In the meantime, the first reactor of the Jinshan power plant has now reached its scheduled decommissioning date, but questions remain on what to do with the nuclear waste from the plant. The second reactor of the plant is scheduled to be decommissioned next year. On the other hand, the Ministry of Economic Affairs has ordered Taipower to submit a request to postpone the decommissioning of the Ma-Anshan Nuclear Power Plant.

It is also a question as to what should be done with nuclear rods from the currently shuttered Gongliao Nuclear Reactor, with the proposal that these rods should be shipped back to the U.S., but also calls from nuclear energy proponents to restart the reactor.

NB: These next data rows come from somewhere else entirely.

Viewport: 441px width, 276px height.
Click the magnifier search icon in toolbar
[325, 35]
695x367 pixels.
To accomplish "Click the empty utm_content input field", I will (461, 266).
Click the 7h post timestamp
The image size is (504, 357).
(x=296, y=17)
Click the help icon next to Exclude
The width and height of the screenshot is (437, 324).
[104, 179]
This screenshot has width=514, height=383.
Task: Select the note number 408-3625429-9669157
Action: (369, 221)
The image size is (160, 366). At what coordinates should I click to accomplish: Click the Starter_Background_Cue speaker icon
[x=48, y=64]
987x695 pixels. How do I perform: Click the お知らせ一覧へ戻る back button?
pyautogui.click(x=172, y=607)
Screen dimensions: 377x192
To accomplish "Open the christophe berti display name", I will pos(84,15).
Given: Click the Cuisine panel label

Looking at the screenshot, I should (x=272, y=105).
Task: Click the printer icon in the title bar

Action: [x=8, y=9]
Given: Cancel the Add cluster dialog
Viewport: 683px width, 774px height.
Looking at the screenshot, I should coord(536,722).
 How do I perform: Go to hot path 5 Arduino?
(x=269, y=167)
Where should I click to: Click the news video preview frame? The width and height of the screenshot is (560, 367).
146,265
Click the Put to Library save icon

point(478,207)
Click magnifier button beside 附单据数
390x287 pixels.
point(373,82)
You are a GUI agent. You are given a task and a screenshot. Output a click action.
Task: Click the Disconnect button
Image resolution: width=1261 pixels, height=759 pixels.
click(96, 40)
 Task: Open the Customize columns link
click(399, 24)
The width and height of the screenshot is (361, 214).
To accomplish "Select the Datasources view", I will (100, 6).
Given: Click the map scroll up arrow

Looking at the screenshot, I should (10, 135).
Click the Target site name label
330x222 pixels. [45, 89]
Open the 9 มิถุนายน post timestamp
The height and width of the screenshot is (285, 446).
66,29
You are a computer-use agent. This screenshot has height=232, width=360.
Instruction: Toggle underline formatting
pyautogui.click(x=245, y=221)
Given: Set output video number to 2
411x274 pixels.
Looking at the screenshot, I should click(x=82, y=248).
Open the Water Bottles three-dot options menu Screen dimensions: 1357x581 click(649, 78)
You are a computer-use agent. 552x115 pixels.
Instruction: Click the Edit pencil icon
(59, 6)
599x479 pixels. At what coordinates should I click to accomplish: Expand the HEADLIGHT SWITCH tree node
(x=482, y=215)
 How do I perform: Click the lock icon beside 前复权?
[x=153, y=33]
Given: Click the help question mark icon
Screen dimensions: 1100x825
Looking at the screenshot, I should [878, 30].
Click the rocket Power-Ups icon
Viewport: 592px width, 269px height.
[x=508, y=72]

Another referendum question had asked Taiwanese voters whether they hoped to maintain current bans on food imports from areas of Japan affected by the 2011 Fukushima disaster. The administration of Japanese President Shinzo Abe has made accepting food imports from such areas a strong precondition for stronger diplomatic relations with Taiwan. This is part of efforts by the Abe administration to depict Fukushima as safe and to suggest that Japan has had no issues with returning to nuclear power after the Fukushima disaster.

There are, of course, valid concerns with regards to whether such food is safe or not, seeing as the Japanese government was criticized for being reluctant to conduct safety assessments after the Fukushima disaster. The Kuomintang (KMT), however, has been an instrumental force in pushing for this referendum. While the Abe administration has stated that it hopes that Taiwan will reconsider the food ban, it has indicated that it will more broadly overlook the issue for the sake of relations with Taiwan going forward.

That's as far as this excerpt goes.